Requirement:
Please copy the lines below exactly, from the first one through the line showing "This screenshot has height=500, width=1000.".

__________________________________________________

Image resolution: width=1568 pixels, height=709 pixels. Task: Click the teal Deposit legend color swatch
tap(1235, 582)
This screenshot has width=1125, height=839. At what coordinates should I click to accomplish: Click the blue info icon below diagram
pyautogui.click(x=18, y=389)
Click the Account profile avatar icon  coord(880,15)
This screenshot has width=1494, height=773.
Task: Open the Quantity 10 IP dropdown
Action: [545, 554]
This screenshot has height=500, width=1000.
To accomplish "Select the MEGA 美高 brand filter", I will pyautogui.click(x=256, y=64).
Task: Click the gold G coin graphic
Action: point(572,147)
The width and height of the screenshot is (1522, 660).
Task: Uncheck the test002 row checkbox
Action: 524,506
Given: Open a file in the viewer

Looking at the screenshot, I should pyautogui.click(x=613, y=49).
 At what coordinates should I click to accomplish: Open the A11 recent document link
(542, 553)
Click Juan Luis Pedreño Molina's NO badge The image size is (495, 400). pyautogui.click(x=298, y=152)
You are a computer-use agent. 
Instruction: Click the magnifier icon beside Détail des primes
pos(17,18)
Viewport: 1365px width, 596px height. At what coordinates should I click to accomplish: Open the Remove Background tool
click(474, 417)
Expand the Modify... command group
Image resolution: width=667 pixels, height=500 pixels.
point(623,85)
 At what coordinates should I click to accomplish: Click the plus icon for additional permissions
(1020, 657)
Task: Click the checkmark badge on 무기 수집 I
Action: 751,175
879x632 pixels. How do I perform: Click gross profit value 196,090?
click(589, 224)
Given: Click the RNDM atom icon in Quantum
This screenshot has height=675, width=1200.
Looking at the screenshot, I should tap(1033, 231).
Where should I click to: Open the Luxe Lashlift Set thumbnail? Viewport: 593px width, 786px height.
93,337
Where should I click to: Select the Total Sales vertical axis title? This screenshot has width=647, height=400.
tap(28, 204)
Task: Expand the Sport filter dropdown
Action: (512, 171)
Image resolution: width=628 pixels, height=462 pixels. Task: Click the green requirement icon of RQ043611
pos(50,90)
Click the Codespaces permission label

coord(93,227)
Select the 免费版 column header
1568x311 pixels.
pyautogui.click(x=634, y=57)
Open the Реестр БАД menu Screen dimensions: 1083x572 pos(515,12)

__________________________________________________

Solution to this problem:
Image resolution: width=1568 pixels, height=709 pixels. Task: Click the teal Deposit legend color swatch
tap(1235, 582)
This screenshot has width=1125, height=839. At what coordinates should I click to accomplish: Click the blue info icon below diagram
pyautogui.click(x=18, y=389)
Click the Account profile avatar icon  coord(880,15)
This screenshot has width=1494, height=773.
Task: Open the Quantity 10 IP dropdown
Action: [545, 554]
This screenshot has height=500, width=1000.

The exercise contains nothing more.